Out of the Box
Here's an interesting take on ADRABA
This comes from the Grassroots for Affordable Jewish Education website at https://gaje.ca/2023/07/21/educating-our-teenagers-from-out-of-the-box/
Educating our teenagers from out of the box
Since GAJE believes that Jewish education – in all its forms – is vital, we have informed readers of the progress of ADRABA, the innovative, creative, responsive, online Jewish school that provides a hands-on, for-credit, unique learning experience.
We are therefore again delighted to report that on October 16, ADRABA will begin its fourth year. By any measure, the school has been a success. It is being noticed by educators, parents and students in communities around the country.
One grateful student wrote of his experience: “I just wanted to thank you for such an amazing year. I truly had the most wonderful time being able to engage in things that interested me and am forever grateful for your engaging ways of teaching as well as your flexibility for submitting things in ways I felt I could express myself. In addition, your flexibility and willingness to accommodate my schedule will be forever remembered and appreciated.”

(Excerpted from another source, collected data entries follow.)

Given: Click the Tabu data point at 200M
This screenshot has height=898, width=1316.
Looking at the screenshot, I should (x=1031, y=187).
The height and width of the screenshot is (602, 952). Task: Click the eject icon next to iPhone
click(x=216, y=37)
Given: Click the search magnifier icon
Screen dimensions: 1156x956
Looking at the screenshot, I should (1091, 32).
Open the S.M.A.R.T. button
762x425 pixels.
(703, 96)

With increasingly supportive winds billowing strength and confidence into the young school’s sails, ADRABA continues to move forward. It advises that it will continue to serve communities outside the GTA, in Sudbury, Kingston and Ancaster while hoping to reach students in Thunder Bay. It will also continue to offer a course on Canadian history in person at the Paul Penna Downtown Jewish Day School in Toronto.
In its upcoming fourth year, ADRABA will bring back its former Grade 12, University level course, Philosophy, which will introduce students to classic thinkers in dialogue with Jewish counterparts: Aristotle with Maimonides and Locke alongside Mendelssohn. It will also introduce a new course in Media Studies that aims to provide teens with a deeper understanding of how legacy and new media and social media operate, as well as how to identify bias and misinformation – particularly when it comes to Israel-Palestine.

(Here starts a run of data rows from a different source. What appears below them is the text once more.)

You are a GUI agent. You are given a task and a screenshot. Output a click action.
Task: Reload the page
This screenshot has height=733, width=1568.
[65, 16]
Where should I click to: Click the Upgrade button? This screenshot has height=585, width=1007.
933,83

Sholom Eisenstat, one of the school’s co-founders, notes “ADRABA engages teens in adult-level learning that deals with sophisticated topics and challenging content – which normalizes Jewish learning as something that Jews just do.”
“ADRABA is working to create opportunities for Jewish teens across the province to acquire the building blocks [for living a Jewish life] – and more,” Eisenstat wrote last year. “Our online courses, for high school credit, are modelled on the Ontario high school curriculum and enhanced with quality Jewish content, interactive media, and challenging ideas. We add Jewish content infused with the best technological learning tools to deliver engaging and informative, live, interactive lessons and assignments. And we deliver it to teens from Cambridge to Kingston, and from Spadina Avenue to Sudbury.”
We hope and trust that ADRABA succeeds – by thinking out of the proverbial box – in reaching more and more students across the country.